Clima e natureza se tornaram tópicos polarizadores na política austríaca. O governo de coalizão de Nehammer quase desmoronou em junho depois que a ministra do clima, Leonore Gewessler, dos Verdes, votou a favor de uma lei da UE para proteger a natureza, desafiando os desejos de seus parceiros de coalizão, o partido de centro-direita do Povo Austríaco (ÖVP).

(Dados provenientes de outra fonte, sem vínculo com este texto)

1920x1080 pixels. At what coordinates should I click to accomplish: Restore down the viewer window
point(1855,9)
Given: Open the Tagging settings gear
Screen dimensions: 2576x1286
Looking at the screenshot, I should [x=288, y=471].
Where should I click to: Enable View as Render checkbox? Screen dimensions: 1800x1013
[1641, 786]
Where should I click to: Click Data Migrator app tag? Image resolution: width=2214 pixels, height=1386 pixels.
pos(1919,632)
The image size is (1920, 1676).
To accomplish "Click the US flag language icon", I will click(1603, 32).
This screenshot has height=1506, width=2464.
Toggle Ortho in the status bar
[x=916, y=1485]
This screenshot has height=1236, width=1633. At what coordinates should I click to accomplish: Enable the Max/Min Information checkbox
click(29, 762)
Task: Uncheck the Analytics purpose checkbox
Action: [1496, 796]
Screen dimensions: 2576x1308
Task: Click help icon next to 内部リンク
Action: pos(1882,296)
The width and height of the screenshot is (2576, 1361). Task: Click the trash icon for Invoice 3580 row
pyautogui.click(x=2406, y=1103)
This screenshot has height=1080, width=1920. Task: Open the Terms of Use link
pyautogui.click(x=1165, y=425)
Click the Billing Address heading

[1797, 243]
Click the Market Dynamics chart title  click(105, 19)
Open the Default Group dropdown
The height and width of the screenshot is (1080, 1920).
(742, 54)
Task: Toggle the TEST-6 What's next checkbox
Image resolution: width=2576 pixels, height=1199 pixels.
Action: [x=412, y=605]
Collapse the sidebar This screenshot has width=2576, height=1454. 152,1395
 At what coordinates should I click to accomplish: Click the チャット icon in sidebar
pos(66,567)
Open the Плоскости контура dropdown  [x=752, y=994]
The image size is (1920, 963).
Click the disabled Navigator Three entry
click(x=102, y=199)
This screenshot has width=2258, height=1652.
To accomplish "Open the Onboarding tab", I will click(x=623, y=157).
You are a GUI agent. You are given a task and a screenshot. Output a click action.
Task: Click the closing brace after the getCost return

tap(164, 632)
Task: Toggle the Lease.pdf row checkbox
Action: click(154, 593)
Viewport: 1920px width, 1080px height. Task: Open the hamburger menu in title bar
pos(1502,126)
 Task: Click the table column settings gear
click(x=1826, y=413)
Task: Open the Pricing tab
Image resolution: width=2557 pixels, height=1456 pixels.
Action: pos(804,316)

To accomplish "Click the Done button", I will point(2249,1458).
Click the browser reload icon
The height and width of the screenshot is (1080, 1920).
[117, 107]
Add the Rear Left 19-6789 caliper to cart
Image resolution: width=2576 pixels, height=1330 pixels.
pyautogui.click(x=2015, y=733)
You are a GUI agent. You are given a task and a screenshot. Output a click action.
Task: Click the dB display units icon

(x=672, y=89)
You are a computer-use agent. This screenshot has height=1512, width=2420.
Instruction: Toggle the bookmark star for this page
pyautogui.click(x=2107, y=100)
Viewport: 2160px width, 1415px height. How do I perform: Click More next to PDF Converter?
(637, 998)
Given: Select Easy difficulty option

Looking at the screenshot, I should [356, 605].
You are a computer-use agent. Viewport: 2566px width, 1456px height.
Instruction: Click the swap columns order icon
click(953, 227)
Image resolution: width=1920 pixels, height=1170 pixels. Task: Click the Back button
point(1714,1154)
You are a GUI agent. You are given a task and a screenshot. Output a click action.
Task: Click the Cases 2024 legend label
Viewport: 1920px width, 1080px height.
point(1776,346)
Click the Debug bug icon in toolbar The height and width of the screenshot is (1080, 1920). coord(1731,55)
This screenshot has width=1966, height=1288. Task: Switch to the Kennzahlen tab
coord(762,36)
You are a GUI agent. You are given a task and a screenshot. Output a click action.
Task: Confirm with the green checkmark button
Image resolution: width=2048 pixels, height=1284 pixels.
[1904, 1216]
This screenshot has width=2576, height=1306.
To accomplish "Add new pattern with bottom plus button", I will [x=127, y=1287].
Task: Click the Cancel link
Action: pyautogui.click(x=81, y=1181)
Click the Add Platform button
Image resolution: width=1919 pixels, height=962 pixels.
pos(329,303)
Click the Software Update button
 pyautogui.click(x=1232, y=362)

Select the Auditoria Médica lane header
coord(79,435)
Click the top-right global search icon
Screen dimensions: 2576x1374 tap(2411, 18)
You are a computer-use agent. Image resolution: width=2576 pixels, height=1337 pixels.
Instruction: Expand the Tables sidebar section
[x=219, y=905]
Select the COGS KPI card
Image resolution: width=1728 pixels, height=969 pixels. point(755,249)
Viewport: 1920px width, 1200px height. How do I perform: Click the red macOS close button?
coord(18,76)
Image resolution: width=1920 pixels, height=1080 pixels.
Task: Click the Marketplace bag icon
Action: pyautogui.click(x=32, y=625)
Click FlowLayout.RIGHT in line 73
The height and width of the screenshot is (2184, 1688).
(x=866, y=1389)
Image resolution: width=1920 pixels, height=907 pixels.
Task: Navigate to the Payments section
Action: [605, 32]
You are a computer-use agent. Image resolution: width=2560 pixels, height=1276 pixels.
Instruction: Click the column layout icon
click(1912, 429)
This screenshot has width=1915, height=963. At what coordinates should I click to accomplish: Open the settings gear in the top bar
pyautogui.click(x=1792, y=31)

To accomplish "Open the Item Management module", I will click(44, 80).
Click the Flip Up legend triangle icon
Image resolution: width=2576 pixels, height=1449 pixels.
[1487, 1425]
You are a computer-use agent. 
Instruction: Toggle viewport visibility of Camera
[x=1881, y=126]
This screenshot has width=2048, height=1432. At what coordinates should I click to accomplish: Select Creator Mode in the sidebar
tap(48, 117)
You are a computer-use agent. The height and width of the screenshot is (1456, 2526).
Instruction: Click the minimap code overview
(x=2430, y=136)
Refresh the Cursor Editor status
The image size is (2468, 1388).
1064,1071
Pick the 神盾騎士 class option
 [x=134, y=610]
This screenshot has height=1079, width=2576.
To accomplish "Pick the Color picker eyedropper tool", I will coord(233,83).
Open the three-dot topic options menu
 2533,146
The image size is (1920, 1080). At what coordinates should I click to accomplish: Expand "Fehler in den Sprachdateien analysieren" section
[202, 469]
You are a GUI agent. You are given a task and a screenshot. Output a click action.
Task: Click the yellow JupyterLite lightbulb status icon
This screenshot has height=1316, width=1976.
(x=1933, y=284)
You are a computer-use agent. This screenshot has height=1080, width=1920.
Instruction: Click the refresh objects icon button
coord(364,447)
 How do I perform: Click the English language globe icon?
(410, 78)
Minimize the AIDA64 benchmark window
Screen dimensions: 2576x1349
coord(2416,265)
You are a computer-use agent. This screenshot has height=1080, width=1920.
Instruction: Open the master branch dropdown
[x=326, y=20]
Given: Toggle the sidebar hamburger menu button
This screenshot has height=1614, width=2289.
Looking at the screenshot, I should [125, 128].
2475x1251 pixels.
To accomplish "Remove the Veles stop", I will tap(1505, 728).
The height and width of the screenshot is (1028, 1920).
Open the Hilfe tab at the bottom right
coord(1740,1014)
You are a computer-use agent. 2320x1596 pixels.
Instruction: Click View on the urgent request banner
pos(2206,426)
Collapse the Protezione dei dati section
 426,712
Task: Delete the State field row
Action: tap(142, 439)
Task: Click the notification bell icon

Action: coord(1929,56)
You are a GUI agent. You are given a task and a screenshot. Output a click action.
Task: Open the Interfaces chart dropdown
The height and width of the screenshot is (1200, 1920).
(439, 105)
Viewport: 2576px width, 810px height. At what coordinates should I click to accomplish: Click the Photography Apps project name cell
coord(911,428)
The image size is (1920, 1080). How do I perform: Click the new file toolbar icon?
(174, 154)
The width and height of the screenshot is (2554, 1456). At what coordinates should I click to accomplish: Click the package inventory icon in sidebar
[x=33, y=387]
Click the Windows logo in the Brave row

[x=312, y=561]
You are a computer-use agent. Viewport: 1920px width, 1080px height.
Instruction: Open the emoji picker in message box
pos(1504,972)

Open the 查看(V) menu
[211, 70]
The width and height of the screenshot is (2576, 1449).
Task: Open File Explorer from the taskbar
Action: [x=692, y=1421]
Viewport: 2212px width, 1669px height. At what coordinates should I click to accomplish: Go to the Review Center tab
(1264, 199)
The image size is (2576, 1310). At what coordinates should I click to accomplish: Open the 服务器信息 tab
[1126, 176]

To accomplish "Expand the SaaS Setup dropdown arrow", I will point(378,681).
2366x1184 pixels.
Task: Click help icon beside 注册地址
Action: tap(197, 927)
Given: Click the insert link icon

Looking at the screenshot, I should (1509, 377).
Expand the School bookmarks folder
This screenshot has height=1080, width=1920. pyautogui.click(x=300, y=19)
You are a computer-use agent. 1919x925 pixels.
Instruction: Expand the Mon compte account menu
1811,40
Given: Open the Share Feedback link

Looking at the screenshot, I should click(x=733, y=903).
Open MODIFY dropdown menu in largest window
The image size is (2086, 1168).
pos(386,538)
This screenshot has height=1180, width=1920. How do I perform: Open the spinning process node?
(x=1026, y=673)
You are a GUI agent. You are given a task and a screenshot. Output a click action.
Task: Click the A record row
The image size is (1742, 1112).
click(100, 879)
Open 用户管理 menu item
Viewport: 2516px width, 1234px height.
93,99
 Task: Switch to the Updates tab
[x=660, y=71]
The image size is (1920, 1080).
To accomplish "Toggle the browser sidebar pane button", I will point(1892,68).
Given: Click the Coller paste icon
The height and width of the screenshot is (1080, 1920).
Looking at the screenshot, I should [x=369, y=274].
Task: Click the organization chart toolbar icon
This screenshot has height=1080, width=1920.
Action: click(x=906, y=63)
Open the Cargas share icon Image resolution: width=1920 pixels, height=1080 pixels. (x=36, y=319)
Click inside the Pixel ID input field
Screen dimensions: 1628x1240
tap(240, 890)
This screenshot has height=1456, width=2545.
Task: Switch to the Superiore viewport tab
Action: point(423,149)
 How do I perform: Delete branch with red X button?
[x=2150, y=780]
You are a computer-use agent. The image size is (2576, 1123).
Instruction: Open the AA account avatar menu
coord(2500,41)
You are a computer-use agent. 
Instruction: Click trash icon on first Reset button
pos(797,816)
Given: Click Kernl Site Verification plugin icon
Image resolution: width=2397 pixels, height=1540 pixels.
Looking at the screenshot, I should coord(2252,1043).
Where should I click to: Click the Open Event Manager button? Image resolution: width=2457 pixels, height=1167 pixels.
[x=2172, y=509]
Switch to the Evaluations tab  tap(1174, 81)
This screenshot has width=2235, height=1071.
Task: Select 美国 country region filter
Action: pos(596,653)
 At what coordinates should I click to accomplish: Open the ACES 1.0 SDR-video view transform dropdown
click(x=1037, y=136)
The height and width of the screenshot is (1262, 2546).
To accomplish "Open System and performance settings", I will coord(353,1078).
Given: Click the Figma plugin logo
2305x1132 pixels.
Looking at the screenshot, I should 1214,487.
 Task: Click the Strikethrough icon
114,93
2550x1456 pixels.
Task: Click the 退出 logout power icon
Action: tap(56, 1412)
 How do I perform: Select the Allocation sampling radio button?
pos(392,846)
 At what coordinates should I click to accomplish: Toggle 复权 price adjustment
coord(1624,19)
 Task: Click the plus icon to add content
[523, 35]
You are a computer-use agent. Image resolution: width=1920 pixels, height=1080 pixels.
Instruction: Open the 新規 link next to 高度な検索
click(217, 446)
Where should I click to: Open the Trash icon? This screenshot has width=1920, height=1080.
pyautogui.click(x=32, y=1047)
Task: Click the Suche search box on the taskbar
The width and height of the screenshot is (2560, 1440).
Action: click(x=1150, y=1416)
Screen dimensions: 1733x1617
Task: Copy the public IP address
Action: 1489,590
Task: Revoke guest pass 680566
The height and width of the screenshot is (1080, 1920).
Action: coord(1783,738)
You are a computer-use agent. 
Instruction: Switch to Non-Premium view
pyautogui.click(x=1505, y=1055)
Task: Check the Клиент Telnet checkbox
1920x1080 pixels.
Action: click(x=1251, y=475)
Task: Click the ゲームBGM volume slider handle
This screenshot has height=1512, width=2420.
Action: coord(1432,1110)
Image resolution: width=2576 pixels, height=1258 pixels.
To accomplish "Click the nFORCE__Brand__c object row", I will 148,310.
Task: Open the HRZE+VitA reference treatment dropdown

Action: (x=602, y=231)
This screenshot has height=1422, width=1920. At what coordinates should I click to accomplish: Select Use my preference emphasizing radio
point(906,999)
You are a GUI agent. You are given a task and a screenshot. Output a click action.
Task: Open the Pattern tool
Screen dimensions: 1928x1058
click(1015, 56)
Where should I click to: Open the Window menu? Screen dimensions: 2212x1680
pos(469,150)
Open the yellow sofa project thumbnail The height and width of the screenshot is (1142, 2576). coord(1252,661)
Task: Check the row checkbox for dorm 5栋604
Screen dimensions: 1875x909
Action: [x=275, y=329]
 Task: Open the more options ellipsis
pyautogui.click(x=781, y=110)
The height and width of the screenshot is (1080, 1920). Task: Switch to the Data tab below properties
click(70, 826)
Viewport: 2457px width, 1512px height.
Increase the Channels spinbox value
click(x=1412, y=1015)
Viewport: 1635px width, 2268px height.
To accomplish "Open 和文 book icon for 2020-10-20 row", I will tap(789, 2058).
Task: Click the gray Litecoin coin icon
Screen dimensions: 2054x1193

Promotores públicos rejeitaram na semana passada um processo de corrupção que o ÖVP moveu contra ela.
“Todas essas medidas para proteger nosso clima, meio ambiente e solo são, em última análise, sobre proteger as pessoas”, disse Gewessler. “Cabe a nós salvar a natureza, porque somos nós, humanos, que mais precisamos da proteção da natureza.”
UM enquete conduzido durante a semana de enchentes pelo KONTEXT Institute for Climate Matters, um thinktank independente, encontrou apoio majoritário entre os eleitores austríacos de todos os partidos para 13 das 22 declarações climáticas apresentadas a eles. Elas incluem o desejo por menos impermeabilização do solo, uma mudança mais rápida de combustíveis fósseis para energia renovável e mais medidas para se adaptar a condições climáticas extremas.
O próximo governo deve ser ambicioso e corajoso em sua política climática para atingir suas metas de 2030, disse Katharina Rogenhofer, presidente da KONTEXT. “Uma comparação com manifestos eleitorais mostra que o ÖVP e o FPÖ, em particular, precisam se atualizar para fazer justiça à vontade de seus respectivos eleitores.”
O ÖVP e o FPÖ não responderam a um pedido de comentário.
Apesar das divisões políticas, de volta à prefeitura de St. Pölten, Stadler descreveu como os vizinhos se uniram diante da crise, enquanto bombeiros voluntários e outros serviços de resgate rapidamente entraram em ação.
“Fico feliz que haja tamanha coesão dentro da sociedade”, ele disse. “O que me incomoda um pouco é que precisamos de uma catástrofe dessas para que ela ocorra.”